START Provided material

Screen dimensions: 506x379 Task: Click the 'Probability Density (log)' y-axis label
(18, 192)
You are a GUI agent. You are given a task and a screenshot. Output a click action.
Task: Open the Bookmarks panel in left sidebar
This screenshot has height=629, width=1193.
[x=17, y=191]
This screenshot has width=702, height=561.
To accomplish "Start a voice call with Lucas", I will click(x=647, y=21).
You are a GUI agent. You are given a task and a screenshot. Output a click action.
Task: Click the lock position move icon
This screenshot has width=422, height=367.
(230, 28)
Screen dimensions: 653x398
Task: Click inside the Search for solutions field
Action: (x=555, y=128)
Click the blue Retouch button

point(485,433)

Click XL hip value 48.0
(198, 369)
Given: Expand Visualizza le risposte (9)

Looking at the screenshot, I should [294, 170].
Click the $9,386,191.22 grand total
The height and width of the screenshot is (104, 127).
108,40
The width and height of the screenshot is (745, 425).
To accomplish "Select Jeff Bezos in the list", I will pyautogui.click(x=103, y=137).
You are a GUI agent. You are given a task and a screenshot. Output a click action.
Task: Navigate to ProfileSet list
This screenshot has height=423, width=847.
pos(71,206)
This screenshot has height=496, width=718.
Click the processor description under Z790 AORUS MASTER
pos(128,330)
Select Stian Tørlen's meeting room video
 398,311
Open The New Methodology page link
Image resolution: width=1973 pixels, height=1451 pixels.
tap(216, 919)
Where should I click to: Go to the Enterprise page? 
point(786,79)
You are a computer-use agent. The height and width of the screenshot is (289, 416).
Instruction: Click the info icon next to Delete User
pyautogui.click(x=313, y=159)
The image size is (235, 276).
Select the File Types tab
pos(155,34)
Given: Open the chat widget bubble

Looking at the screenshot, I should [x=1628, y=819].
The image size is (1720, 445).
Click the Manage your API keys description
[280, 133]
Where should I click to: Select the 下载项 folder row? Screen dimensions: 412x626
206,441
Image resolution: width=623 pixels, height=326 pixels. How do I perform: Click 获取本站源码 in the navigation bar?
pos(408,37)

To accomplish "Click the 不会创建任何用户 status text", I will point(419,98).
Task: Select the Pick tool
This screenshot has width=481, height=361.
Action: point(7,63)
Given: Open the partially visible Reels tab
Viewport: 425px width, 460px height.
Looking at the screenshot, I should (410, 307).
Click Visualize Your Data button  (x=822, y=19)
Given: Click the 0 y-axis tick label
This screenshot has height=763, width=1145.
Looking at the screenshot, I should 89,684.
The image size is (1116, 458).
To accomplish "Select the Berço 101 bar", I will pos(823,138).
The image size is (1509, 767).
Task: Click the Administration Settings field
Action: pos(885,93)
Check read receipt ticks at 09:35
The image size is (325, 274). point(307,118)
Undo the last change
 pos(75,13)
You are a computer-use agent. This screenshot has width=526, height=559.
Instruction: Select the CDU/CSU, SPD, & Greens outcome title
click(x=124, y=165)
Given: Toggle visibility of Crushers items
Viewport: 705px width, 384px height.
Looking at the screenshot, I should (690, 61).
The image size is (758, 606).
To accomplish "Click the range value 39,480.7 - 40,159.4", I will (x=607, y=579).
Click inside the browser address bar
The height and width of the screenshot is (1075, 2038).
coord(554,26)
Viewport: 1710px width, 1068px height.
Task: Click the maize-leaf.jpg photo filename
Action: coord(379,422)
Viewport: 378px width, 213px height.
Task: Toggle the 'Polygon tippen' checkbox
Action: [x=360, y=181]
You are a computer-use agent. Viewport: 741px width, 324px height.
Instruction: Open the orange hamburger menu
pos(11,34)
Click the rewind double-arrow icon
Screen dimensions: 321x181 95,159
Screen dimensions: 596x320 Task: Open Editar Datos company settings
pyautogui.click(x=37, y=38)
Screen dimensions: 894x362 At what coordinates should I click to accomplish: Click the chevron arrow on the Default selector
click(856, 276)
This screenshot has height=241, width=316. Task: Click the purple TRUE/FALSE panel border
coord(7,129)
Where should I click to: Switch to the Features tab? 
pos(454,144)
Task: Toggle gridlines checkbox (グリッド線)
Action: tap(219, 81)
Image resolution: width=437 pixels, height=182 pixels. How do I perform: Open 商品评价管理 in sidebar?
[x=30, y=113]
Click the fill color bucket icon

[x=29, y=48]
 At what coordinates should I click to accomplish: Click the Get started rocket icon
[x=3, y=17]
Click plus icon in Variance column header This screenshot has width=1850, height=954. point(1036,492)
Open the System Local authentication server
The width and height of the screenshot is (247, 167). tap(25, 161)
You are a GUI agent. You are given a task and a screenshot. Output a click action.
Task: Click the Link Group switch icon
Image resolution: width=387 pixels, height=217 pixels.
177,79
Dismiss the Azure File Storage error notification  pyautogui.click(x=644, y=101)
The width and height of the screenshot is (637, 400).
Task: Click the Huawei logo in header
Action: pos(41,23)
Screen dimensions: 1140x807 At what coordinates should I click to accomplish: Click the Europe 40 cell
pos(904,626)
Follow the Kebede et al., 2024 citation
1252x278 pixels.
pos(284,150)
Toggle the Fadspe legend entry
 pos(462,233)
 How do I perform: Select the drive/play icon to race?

END Provided material

Exercise brief: Arrange every line above as a JSON list of strings, with one string per line, and leave out the blank lines.

Worked answer:
[
  "Screen dimensions: 506x379 Task: Click the 'Probability Density (log)' y-axis label",
  "(18, 192)",
  "You are a GUI agent. You are given a task and a screenshot. Output a click action.",
  "Task: Open the Bookmarks panel in left sidebar",
  "This screenshot has height=629, width=1193.",
  "[x=17, y=191]",
  "This screenshot has width=702, height=561.",
  "To accomplish \"Start a voice call with Lucas\", I will click(x=647, y=21).",
  "You are a GUI agent. You are given a task and a screenshot. Output a click action.",
  "Task: Click the lock position move icon",
  "This screenshot has width=422, height=367.",
  "(230, 28)",
  "Screen dimensions: 653x398",
  "Task: Click inside the Search for solutions field",
  "Action: (x=555, y=128)",
  "Click the blue Retouch button",
  "point(485,433)",
  "Click XL hip value 48.0",
  "(198, 369)",
  "Given: Expand Visualizza le risposte (9)",
  "Looking at the screenshot, I should [294, 170].",
  "Click the $9,386,191.22 grand total",
  "The height and width of the screenshot is (104, 127).",
  "108,40",
  "The width and height of the screenshot is (745, 425).",
  "To accomplish \"Select Jeff Bezos in the list\", I will pyautogui.click(x=103, y=137).",
  "You are a GUI agent. You are given a task and a screenshot. Output a click action.",
  "Task: Navigate to ProfileSet list",
  "This screenshot has height=423, width=847.",
  "pos(71,206)",
  "This screenshot has height=496, width=718.",
  "Click the processor description under Z790 AORUS MASTER",
  "pos(128,330)",
  "Select Stian Tørlen's meeting room video",
  " 398,311",
  "Open The New Methodology page link",
  "Image resolution: width=1973 pixels, height=1451 pixels.",
  "tap(216, 919)",
  "Where should I click to: Go to the Enterprise page? ",
  "point(786,79)",
  "You are a computer-use agent. The height and width of the screenshot is (289, 416).",
  "Instruction: Click the info icon next to Delete User",
  "pyautogui.click(x=313, y=159)",
  "The image size is (235, 276).",
  "Select the File Types tab",
  "pos(155,34)",
  "Given: Open the chat widget bubble",
  "Looking at the screenshot, I should [x=1628, y=819].",
  "The image size is (1720, 445).",
  "Click the Manage your API keys description",
  "[280, 133]",
  "Where should I click to: Select the 下载项 folder row? Screen dimensions: 412x626",
  "206,441",
  "Image resolution: width=623 pixels, height=326 pixels. How do I perform: Click 获取本站源码 in the navigation bar?",
  "pos(408,37)",
  "To accomplish \"Click the 不会创建任何用户 status text\", I will point(419,98).",
  "Task: Select the Pick tool",
  "This screenshot has width=481, height=361.",
  "Action: point(7,63)",
  "Given: Open the partially visible Reels tab",
  "Viewport: 425px width, 460px height.",
  "Looking at the screenshot, I should (410, 307).",
  "Click Visualize Your Data button  (x=822, y=19)",
  "Given: Click the 0 y-axis tick label",
  "This screenshot has height=763, width=1145.",
  "Looking at the screenshot, I should 89,684.",
  "The image size is (1116, 458).",
  "To accomplish \"Select the Berço 101 bar\", I will pos(823,138).",
  "The image size is (1509, 767).",
  "Task: Click the Administration Settings field",
  "Action: pos(885,93)",
  "Check read receipt ticks at 09:35",
  "The image size is (325, 274). point(307,118)",
  "Undo the last change",
  " pos(75,13)",
  "You are a computer-use agent. This screenshot has width=526, height=559.",
  "Instruction: Select the CDU/CSU, SPD, & Greens outcome title",
  "click(x=124, y=165)",
  "Given: Toggle visibility of Crushers items",
  "Viewport: 705px width, 384px height.",
  "Looking at the screenshot, I should (690, 61).",
  "The image size is (758, 606).",
  "To accomplish \"Click the range value 39,480.7 - 40,159.4\", I will (x=607, y=579).",
  "Click inside the browser address bar",
  "The height and width of the screenshot is (1075, 2038).",
  "coord(554,26)",
  "Viewport: 1710px width, 1068px height.",
  "Task: Click the maize-leaf.jpg photo filename",
  "Action: coord(379,422)",
  "Viewport: 378px width, 213px height.",
  "Task: Toggle the 'Polygon tippen' checkbox",
  "Action: [x=360, y=181]",
  "You are a computer-use agent. Viewport: 741px width, 324px height.",
  "Instruction: Open the orange hamburger menu",
  "pos(11,34)",
  "Click the rewind double-arrow icon",
  "Screen dimensions: 321x181 95,159",
  "Screen dimensions: 596x320 Task: Open Editar Datos company settings",
  "pyautogui.click(x=37, y=38)",
  "Screen dimensions: 894x362 At what coordinates should I click to accomplish: Click the chevron arrow on the Default selector",
  "click(856, 276)",
  "This screenshot has height=241, width=316. Task: Click the purple TRUE/FALSE panel border",
  "coord(7,129)",
  "Where should I click to: Switch to the Features tab? ",
  "pos(454,144)",
  "Task: Toggle gridlines checkbox (グリッド線)",
  "Action: tap(219, 81)",
  "Image resolution: width=437 pixels, height=182 pixels. How do I perform: Open 商品评价管理 in sidebar?",
  "[x=30, y=113]",
  "Click the fill color bucket icon",
  "[x=29, y=48]",
  " At what coordinates should I click to accomplish: Click the Get started rocket icon",
  "[x=3, y=17]",
  "Click plus icon in Variance column header This screenshot has width=1850, height=954. point(1036,492)",
  "Open the System Local authentication server",
  "The width and height of the screenshot is (247, 167). tap(25, 161)",
  "You are a GUI agent. You are given a task and a screenshot. Output a click action.",
  "Task: Click the Link Group switch icon",
  "Image resolution: width=387 pixels, height=217 pixels.",
  "177,79",
  "Dismiss the Azure File Storage error notification  pyautogui.click(x=644, y=101)",
  "The width and height of the screenshot is (637, 400).",
  "Task: Click the Huawei logo in header",
  "Action: pos(41,23)",
  "Screen dimensions: 1140x807 At what coordinates should I click to accomplish: Click the Europe 40 cell",
  "pos(904,626)",
  "Follow the Kebede et al., 2024 citation",
  "1252x278 pixels.",
  "pos(284,150)",
  "Toggle the Fadspe legend entry",
  " pos(462,233)",
  " How do I perform: Select the drive/play icon to race?"
]